WHAT TO DO
Please give the data again in full, exactly as it reads.

TASK MATERIAL
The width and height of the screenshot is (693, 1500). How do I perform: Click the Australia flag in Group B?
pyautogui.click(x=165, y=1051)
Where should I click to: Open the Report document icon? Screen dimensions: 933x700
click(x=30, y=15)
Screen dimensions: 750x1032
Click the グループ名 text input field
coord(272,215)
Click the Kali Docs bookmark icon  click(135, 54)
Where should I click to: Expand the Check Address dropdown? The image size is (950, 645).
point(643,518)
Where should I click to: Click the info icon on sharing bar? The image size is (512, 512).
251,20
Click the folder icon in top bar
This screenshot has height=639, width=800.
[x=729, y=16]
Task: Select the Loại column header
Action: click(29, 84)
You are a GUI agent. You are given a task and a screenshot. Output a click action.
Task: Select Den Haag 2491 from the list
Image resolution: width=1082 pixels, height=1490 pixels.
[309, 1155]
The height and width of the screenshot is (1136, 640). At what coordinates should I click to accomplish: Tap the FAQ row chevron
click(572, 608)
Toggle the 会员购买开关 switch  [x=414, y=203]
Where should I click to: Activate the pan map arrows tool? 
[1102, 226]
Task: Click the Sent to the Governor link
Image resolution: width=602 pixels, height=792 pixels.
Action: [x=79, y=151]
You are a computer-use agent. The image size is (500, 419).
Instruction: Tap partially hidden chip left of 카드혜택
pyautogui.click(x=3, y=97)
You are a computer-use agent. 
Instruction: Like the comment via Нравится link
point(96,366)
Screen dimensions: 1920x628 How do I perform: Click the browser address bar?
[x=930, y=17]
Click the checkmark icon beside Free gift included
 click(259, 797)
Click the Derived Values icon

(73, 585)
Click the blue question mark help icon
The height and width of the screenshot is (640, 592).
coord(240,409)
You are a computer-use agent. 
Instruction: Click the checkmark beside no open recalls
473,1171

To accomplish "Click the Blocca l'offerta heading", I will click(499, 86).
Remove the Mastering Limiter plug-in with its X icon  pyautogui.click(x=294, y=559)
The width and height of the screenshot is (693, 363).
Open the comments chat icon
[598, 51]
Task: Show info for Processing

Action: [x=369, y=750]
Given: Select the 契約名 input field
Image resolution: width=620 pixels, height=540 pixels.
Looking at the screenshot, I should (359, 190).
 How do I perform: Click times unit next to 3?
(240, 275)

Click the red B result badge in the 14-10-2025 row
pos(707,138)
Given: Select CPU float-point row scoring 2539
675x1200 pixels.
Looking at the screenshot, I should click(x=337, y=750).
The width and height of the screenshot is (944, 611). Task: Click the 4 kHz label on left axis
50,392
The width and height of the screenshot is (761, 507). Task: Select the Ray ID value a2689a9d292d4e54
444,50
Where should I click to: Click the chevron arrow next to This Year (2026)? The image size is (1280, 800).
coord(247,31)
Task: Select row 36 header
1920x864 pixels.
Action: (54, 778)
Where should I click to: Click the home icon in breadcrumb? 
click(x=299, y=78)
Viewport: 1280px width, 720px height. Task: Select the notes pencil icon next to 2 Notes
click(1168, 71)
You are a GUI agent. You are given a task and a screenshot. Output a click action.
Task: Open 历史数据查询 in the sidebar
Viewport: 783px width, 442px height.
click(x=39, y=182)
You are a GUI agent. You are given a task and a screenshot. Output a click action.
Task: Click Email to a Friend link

TASK ANSWER
The width and height of the screenshot is (693, 1500). How do I perform: Click the Australia flag in Group B?
pyautogui.click(x=165, y=1051)
Where should I click to: Open the Report document icon? Screen dimensions: 933x700
click(x=30, y=15)
Screen dimensions: 750x1032
Click the グループ名 text input field
coord(272,215)
Click the Kali Docs bookmark icon  click(135, 54)
Where should I click to: Expand the Check Address dropdown? The image size is (950, 645).
point(643,518)
Where should I click to: Click the info icon on sharing bar? The image size is (512, 512).
251,20
Click the folder icon in top bar
This screenshot has height=639, width=800.
[x=729, y=16]
Task: Select the Loại column header
Action: click(29, 84)
You are a GUI agent. You are given a task and a screenshot. Output a click action.
Task: Select Den Haag 2491 from the list
Image resolution: width=1082 pixels, height=1490 pixels.
[309, 1155]
The height and width of the screenshot is (1136, 640). At what coordinates should I click to accomplish: Tap the FAQ row chevron
click(572, 608)
Toggle the 会员购买开关 switch  [x=414, y=203]
Where should I click to: Activate the pan map arrows tool? 
[1102, 226]
Task: Click the Sent to the Governor link
Image resolution: width=602 pixels, height=792 pixels.
Action: [x=79, y=151]
You are a computer-use agent. The image size is (500, 419).
Instruction: Tap partially hidden chip left of 카드혜택
pyautogui.click(x=3, y=97)
You are a computer-use agent. 
Instruction: Like the comment via Нравится link
point(96,366)
Screen dimensions: 1920x628 How do I perform: Click the browser address bar?
[x=930, y=17]
Click the checkmark icon beside Free gift included
 click(259, 797)
Click the Derived Values icon

(73, 585)
Click the blue question mark help icon
The height and width of the screenshot is (640, 592).
coord(240,409)
You are a computer-use agent. 
Instruction: Click the checkmark beside no open recalls
473,1171

To accomplish "Click the Blocca l'offerta heading", I will click(499, 86).
Remove the Mastering Limiter plug-in with its X icon  pyautogui.click(x=294, y=559)
The width and height of the screenshot is (693, 363).
Open the comments chat icon
[598, 51]
Task: Show info for Processing

Action: [x=369, y=750]
Given: Select the 契約名 input field
Image resolution: width=620 pixels, height=540 pixels.
Looking at the screenshot, I should (359, 190).
 How do I perform: Click times unit next to 3?
(240, 275)

Click the red B result badge in the 14-10-2025 row
pos(707,138)
Given: Select CPU float-point row scoring 2539
675x1200 pixels.
Looking at the screenshot, I should click(x=337, y=750).
The width and height of the screenshot is (944, 611). Task: Click the 4 kHz label on left axis
50,392
The width and height of the screenshot is (761, 507). Task: Select the Ray ID value a2689a9d292d4e54
444,50
Where should I click to: Click the chevron arrow next to This Year (2026)? The image size is (1280, 800).
coord(247,31)
Task: Select row 36 header
1920x864 pixels.
Action: (54, 778)
Where should I click to: Click the home icon in breadcrumb? 
click(x=299, y=78)
Viewport: 1280px width, 720px height. Task: Select the notes pencil icon next to 2 Notes
click(1168, 71)
You are a GUI agent. You are given a task and a screenshot. Output a click action.
Task: Open 历史数据查询 in the sidebar
Viewport: 783px width, 442px height.
click(x=39, y=182)
You are a GUI agent. You are given a task and a screenshot. Output a click action.
Task: Click Email to a Friend link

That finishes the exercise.